Buddhist temples include the structures called stupa, wat and pagoda in different regions and languages. A Buddhist temple might contain a meditation hall hosting Buddharupa, or the image of Buddha, as the object of concentration and veneration during a meditation. The stupa domed structures are also used in a circumambulation ritual called Pradakshina.

Temples in Buddhism represent the pure land or pure environment of a Buddha. Traditional Buddhist temples are designed to inspire inner and outer peace.

Three types of structures are associated with the religious architecture of early Buddhism: monasteries (viharas), places to venerate relics (stupas), and shrines or prayer halls (chaityas, also called chaitya grihas), which later came to be called temples in some places.
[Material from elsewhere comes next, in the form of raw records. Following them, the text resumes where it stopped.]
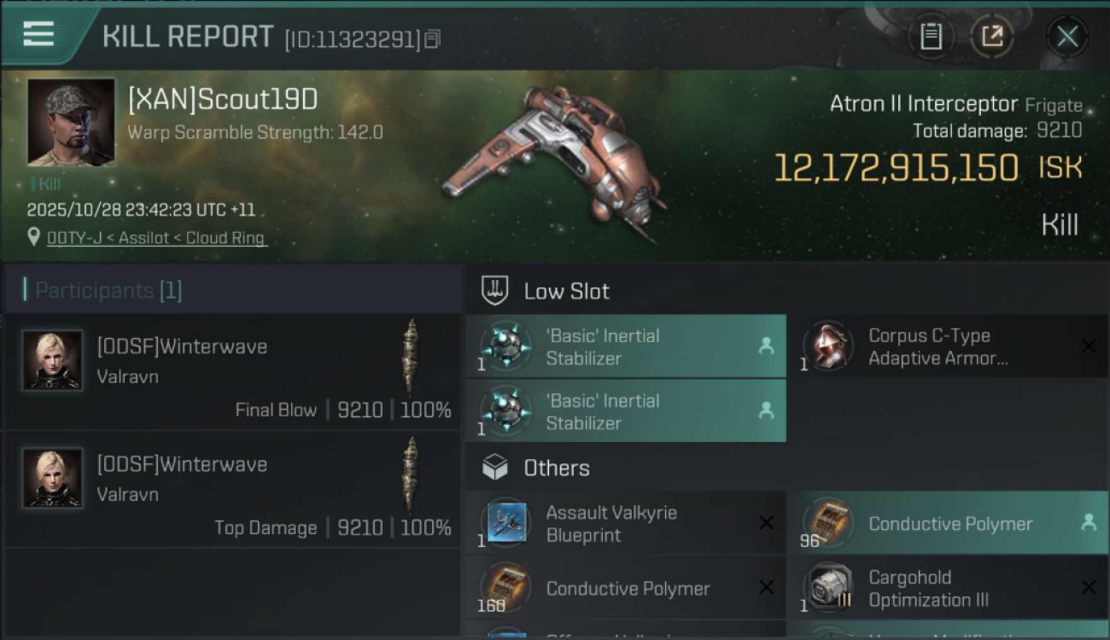Open the 00TY-J location link
This screenshot has width=1110, height=640.
pos(156,238)
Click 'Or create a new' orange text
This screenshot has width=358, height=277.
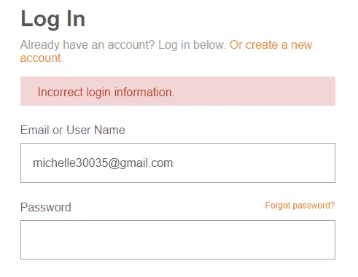(x=271, y=45)
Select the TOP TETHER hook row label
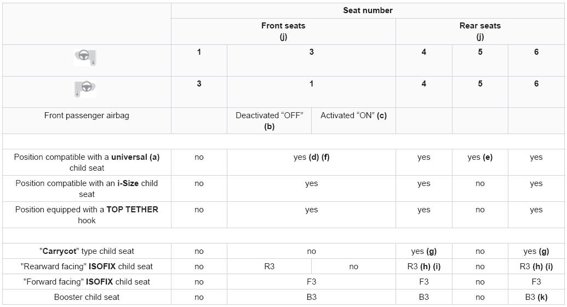Image resolution: width=567 pixels, height=307 pixels. coord(87,215)
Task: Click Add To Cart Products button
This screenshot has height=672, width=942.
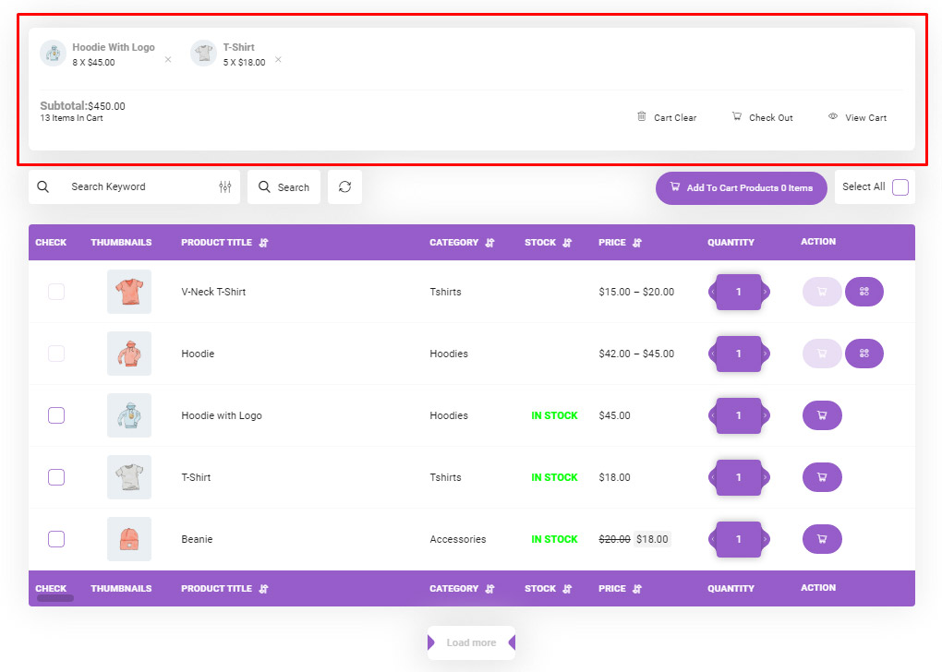Action: 741,187
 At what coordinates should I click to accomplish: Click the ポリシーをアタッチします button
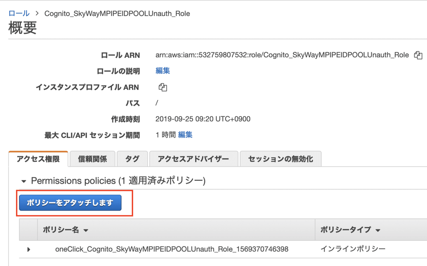point(71,203)
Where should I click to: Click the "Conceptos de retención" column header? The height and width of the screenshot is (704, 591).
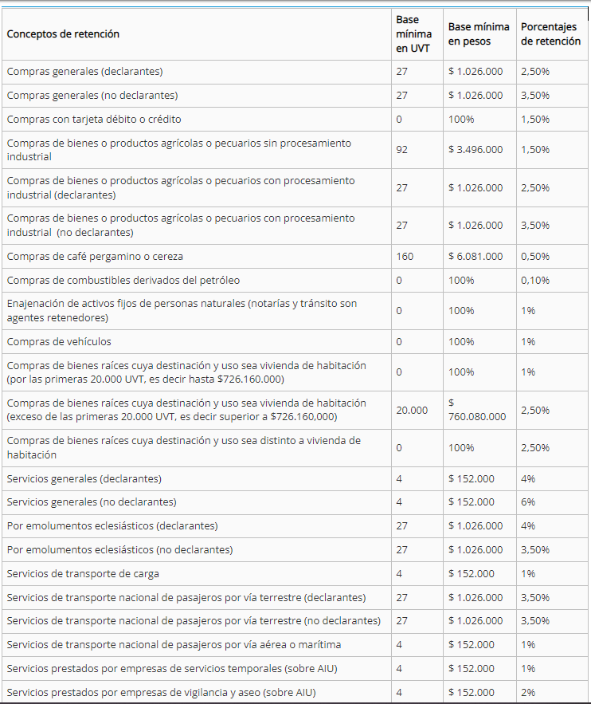(x=64, y=34)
The pagoda is an evolution of the Indian stupas.

The initial function of a stupa was the veneration and safe-guarding of the relics of Gautama Buddha. The earliest archaeologically known example of a stupa is the relic stupa located in Vaishali, Bihar, in India.

In accordance with changes in religious practice, stupas were gradually incorporated into chaitya-grihas (prayer halls). These are exemplified by the complexes of the Ajanta Caves and the Ellora Caves (Maharashtra). The Mahabodhi Temple at Bodh Gaya in Bihar is another well-known example.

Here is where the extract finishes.